MATERIAL FOR THE TASK:
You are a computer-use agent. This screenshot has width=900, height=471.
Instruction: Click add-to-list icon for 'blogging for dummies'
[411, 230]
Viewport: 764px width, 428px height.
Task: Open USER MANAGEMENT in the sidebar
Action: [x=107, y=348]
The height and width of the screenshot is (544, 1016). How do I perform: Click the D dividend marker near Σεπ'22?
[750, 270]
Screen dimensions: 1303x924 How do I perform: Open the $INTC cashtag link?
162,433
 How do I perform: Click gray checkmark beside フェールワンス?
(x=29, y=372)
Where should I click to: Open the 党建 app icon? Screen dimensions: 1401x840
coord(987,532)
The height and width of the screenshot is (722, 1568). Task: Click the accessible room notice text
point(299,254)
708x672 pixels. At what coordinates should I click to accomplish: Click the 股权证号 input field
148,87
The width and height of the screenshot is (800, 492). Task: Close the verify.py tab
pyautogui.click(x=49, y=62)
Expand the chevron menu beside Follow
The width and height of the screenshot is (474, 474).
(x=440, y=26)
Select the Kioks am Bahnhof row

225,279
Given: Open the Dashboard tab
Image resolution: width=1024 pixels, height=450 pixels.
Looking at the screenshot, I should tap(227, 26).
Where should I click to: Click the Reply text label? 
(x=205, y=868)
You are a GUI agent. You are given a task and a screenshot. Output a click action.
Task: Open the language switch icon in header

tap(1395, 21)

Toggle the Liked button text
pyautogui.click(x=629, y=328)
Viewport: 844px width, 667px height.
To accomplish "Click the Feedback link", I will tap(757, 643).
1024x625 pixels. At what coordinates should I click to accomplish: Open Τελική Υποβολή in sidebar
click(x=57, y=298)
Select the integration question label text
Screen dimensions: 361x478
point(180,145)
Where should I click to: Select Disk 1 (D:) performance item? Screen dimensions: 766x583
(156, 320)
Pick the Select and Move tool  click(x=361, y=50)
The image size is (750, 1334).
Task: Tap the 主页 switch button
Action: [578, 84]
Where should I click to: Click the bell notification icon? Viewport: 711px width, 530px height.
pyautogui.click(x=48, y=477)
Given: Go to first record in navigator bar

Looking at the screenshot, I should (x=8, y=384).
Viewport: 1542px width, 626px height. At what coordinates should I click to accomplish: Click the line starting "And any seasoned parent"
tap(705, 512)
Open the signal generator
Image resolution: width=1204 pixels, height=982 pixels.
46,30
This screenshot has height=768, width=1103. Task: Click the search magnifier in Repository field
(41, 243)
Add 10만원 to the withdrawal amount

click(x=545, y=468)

WORK REQUEST: Whatever the entries above contain, reproduce all of them exactly.

SOLVED EXERCISE:
You are a computer-use agent. This screenshot has width=900, height=471.
Instruction: Click add-to-list icon for 'blogging for dummies'
[411, 230]
Viewport: 764px width, 428px height.
Task: Open USER MANAGEMENT in the sidebar
Action: [x=107, y=348]
The height and width of the screenshot is (544, 1016). How do I perform: Click the D dividend marker near Σεπ'22?
[750, 270]
Screen dimensions: 1303x924 How do I perform: Open the $INTC cashtag link?
162,433
 How do I perform: Click gray checkmark beside フェールワンス?
(x=29, y=372)
Where should I click to: Open the 党建 app icon? Screen dimensions: 1401x840
coord(987,532)
The height and width of the screenshot is (722, 1568). Task: Click the accessible room notice text
point(299,254)
708x672 pixels. At what coordinates should I click to accomplish: Click the 股权证号 input field
148,87
The width and height of the screenshot is (800, 492). Task: Close the verify.py tab
pyautogui.click(x=49, y=62)
Expand the chevron menu beside Follow
The width and height of the screenshot is (474, 474).
(x=440, y=26)
Select the Kioks am Bahnhof row

225,279
Given: Open the Dashboard tab
Image resolution: width=1024 pixels, height=450 pixels.
Looking at the screenshot, I should tap(227, 26).
Where should I click to: Click the Reply text label? 
(x=205, y=868)
You are a GUI agent. You are given a task and a screenshot. Output a click action.
Task: Open the language switch icon in header

tap(1395, 21)

Toggle the Liked button text
pyautogui.click(x=629, y=328)
Viewport: 844px width, 667px height.
To accomplish "Click the Feedback link", I will tap(757, 643).
1024x625 pixels. At what coordinates should I click to accomplish: Open Τελική Υποβολή in sidebar
click(x=57, y=298)
Select the integration question label text
Screen dimensions: 361x478
point(180,145)
Where should I click to: Select Disk 1 (D:) performance item? Screen dimensions: 766x583
(156, 320)
Pick the Select and Move tool  click(x=361, y=50)
The image size is (750, 1334).
Task: Tap the 主页 switch button
Action: [578, 84]
Where should I click to: Click the bell notification icon? Viewport: 711px width, 530px height.
pyautogui.click(x=48, y=477)
Given: Go to first record in navigator bar

Looking at the screenshot, I should (x=8, y=384).
Viewport: 1542px width, 626px height. At what coordinates should I click to accomplish: Click the line starting "And any seasoned parent"
tap(705, 512)
Open the signal generator
Image resolution: width=1204 pixels, height=982 pixels.
46,30
This screenshot has height=768, width=1103. Task: Click the search magnifier in Repository field
(41, 243)
Add 10만원 to the withdrawal amount

click(x=545, y=468)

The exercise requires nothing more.